What is expected:
Output nothing except the lines from the one containing "Decrease time range with minus button" through the final line of the data, both included, typed exactly, minus the pictures.

[Given entries Boundary: Start]

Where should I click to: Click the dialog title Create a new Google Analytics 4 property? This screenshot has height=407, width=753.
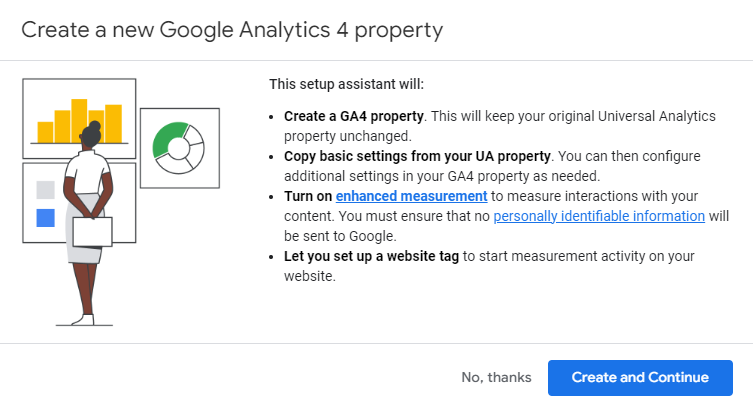(x=232, y=30)
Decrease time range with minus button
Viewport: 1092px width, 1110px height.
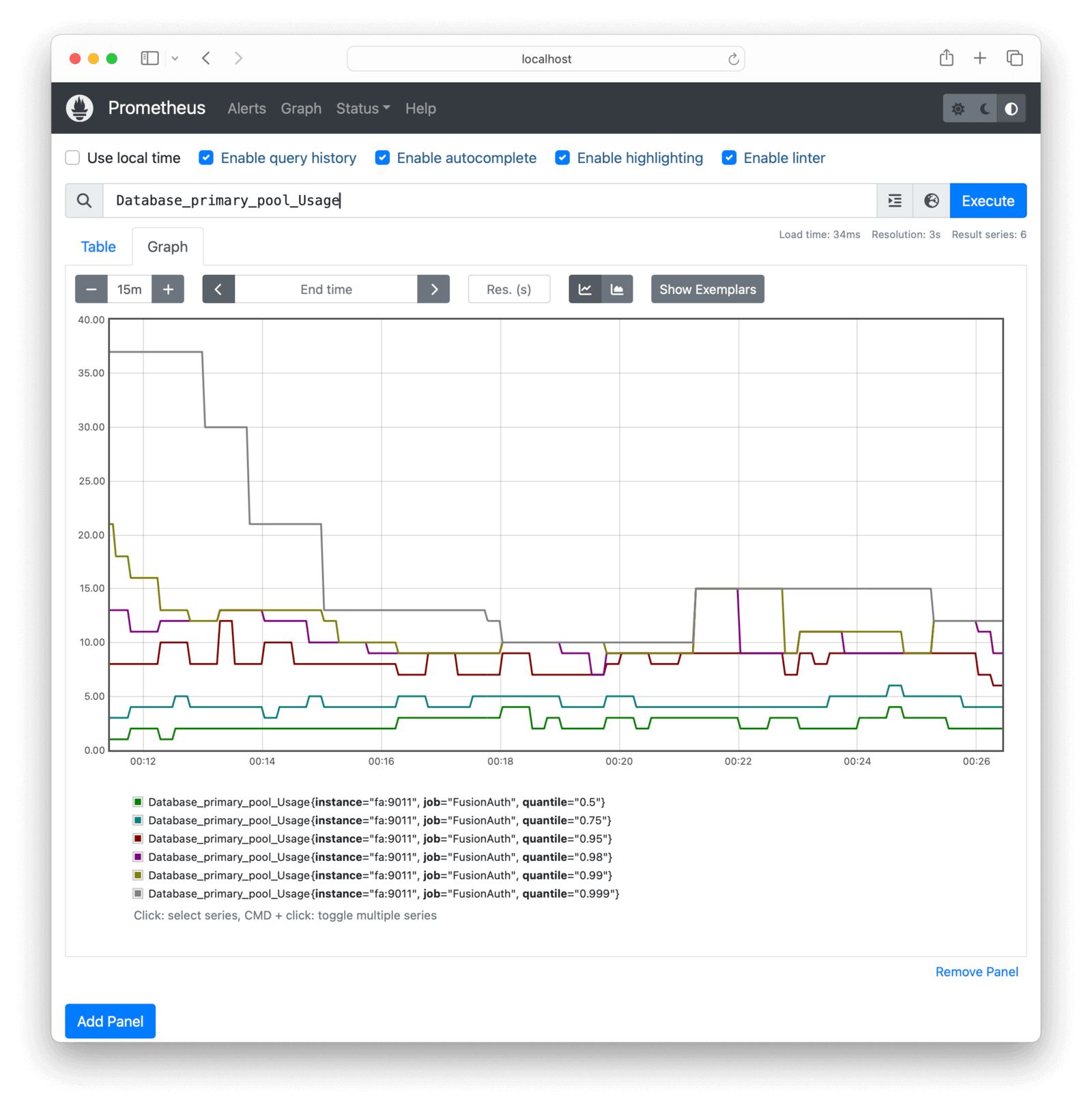tap(91, 289)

[Given entries Boundary: End]

Result for this task:
Decrease time range with minus button
Viewport: 1092px width, 1110px height.
tap(91, 289)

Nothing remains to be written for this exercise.